At the moment, it’s a bit difficult for me to fully understand what the governance memory system would look like in practice, and how it would differ from the existing tools we already have in HoS, such as the dashboard or the forum. The HoS website and the forum already store the full history of proposals, including authorship, and the forum also shows the revision timeline of each proposal.

Perhaps sharing a few successful examples of similar memory systems in action could help illustrate how this approach differs from what we currently have, and what specific value it would add.

Thank you again for your work and contribution!

2 Likes

GMS is a framework, and in practice it would either live as its own website or as a dedicated page on the HoS site. The dashboard and forum are helpful, but they cover only a small slice of what GMS is meant to do. A lot of ecosystems don’t even have that — NEAR does — but we still lack the structure that turns raw governance history into actual insight.

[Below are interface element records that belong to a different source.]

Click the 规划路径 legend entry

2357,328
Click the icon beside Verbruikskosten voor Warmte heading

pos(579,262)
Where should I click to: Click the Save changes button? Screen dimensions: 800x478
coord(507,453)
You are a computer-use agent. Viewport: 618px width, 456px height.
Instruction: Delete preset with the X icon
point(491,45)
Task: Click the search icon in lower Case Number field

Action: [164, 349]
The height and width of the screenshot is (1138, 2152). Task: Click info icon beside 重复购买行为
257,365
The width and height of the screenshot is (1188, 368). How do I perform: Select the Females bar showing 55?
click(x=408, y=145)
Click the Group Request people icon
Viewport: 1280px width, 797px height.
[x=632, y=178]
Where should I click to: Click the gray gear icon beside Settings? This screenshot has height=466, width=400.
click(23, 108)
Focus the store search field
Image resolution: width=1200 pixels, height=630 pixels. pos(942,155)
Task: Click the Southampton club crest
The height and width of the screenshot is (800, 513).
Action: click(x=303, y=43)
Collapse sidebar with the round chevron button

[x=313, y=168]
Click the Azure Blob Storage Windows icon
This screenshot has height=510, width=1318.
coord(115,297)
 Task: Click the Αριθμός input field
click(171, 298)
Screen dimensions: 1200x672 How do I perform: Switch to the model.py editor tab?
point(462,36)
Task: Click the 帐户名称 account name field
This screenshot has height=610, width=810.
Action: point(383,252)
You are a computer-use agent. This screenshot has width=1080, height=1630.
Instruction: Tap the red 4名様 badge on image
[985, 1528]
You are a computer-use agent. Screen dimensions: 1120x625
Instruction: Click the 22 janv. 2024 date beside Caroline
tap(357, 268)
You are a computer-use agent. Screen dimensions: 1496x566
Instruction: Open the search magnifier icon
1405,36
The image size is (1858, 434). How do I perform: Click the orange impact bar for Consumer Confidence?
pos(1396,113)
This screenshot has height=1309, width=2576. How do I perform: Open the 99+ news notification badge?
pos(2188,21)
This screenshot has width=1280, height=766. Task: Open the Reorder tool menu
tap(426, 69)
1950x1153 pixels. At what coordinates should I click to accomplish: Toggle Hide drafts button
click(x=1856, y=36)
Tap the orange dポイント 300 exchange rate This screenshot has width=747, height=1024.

A simple example: before the inflation reduction proposal, we had the forum but no clear voting procedure or consensus rules. That led to confusion around legitimacy. Another example is the recent inflation proposal. It passed, and since then no follow-up, no outcome analysis, no verification of whether the intended effects actually showed up. We just move on to the next proposal.

GMS closes that loop. It makes sure that in the future, when a similar proposal comes up, we’re not guessing — we have concrete data on what worked, which stakeholders participated, where the consensus process slowed down, and what unintended issues emerged.

Phase 0 is intentionally simple: mostly cleaning and structuring the outputs coming from the dashboard so we can get a reliable picture of governance as a whole. The real value shows up in later phases with the Governance Health Index and the Recurring Themes & Frictions layer, which only work if we first establish clean institutional memory.

Long term, this data becomes fuel for any AI governance tools we build, because it contains structured context the forum and dashboard alone don’t provide. And if helpful, I can share a case study from the Juno ecosystem where I retroactively applied a similar process.

3 Likes

@Othman this is great to see, and I love the build on our Mission and Values!

I can see this Governance Memory System could build into something hugely valuable, from this initial proposed starting point.

Are you able to move it into the Proposals subcategory where all proposals are being shared? Otherwise we can ask someone to help with that :slight_smile:

2 Likes

Thanks for the suggestion, just moved it!

1 Like

Appreciate the proposal, @Othman! Tagging @jacklaing here, this could be a great fit for the product strategy.